What to produce
Duplicate the records below starting at the line that contains "The image size is (919, 1316)." and ending at the line that contains "click(1046, 820)", including both of those lines.

=-=-=-=-=

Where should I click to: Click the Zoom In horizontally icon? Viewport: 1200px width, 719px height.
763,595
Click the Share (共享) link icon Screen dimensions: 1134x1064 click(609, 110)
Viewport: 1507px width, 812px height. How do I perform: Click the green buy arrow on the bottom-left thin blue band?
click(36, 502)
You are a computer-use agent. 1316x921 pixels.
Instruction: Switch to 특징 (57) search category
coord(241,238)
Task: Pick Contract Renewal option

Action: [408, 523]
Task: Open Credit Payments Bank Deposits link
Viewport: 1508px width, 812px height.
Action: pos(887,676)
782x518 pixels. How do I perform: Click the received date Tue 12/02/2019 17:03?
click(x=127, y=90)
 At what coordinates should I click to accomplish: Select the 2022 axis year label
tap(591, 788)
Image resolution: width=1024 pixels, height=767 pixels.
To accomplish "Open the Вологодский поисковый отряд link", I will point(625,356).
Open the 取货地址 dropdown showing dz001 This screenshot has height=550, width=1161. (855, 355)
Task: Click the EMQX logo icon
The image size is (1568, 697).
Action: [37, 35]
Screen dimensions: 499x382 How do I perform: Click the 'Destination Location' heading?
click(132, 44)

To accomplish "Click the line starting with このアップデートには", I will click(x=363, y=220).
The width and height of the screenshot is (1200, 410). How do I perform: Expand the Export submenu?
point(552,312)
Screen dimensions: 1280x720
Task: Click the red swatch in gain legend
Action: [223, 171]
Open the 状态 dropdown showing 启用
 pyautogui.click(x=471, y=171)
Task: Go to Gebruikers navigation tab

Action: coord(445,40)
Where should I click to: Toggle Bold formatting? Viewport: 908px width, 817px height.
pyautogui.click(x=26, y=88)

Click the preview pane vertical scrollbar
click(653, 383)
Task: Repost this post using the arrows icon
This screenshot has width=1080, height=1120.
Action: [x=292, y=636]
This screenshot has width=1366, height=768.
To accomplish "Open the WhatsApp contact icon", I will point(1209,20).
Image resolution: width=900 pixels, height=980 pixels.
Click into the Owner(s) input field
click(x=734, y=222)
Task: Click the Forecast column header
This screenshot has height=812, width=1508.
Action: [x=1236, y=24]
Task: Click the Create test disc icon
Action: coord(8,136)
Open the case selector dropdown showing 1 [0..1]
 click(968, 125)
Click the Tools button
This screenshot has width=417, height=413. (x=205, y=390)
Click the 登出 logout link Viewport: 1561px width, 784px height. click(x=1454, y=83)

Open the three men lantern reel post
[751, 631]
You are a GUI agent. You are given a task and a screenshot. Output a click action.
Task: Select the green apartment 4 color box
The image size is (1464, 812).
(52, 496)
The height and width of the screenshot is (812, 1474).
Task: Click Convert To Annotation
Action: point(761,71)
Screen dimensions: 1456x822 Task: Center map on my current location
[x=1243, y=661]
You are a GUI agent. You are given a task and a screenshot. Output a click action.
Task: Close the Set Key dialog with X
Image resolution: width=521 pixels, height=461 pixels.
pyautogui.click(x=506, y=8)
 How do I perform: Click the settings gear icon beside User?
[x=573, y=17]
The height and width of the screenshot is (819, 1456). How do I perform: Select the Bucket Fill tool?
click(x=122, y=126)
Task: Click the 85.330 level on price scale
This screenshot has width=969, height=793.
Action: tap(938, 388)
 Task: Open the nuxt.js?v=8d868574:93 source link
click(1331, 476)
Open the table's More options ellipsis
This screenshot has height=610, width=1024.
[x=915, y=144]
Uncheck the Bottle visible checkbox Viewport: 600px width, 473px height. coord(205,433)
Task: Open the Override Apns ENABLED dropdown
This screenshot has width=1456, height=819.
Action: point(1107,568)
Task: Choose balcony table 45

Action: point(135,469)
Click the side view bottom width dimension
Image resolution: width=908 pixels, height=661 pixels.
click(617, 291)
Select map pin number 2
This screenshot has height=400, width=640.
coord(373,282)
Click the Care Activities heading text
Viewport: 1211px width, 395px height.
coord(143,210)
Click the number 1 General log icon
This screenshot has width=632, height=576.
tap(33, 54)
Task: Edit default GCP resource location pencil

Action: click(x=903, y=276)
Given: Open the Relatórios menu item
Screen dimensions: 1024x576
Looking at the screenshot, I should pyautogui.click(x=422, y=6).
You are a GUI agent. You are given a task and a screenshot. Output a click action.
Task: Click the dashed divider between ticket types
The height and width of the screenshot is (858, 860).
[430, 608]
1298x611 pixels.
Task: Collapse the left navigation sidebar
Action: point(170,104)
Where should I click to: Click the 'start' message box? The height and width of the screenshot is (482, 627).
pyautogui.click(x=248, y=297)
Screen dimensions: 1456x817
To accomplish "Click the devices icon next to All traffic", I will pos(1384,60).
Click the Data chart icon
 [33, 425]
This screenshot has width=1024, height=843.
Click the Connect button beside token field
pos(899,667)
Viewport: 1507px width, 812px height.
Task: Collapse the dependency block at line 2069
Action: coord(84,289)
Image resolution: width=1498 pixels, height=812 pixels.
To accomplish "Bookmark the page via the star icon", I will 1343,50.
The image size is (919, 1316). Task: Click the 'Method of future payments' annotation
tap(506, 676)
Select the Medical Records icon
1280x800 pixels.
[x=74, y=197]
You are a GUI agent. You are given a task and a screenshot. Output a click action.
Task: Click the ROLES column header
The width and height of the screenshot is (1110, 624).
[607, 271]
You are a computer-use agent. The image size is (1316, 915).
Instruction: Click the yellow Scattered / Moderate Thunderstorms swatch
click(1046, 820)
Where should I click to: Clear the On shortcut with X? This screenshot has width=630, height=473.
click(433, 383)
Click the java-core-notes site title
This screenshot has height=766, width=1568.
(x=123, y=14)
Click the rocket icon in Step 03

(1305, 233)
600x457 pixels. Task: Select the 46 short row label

=-=-=-=-=

Response to this exercise
The image size is (919, 1316). Task: Click the 'Method of future payments' annotation
tap(506, 676)
Select the Medical Records icon
1280x800 pixels.
[x=74, y=197]
You are a GUI agent. You are given a task and a screenshot. Output a click action.
Task: Click the ROLES column header
The width and height of the screenshot is (1110, 624).
[607, 271]
You are a computer-use agent. The image size is (1316, 915).
Instruction: Click the yellow Scattered / Moderate Thunderstorms swatch
click(1046, 820)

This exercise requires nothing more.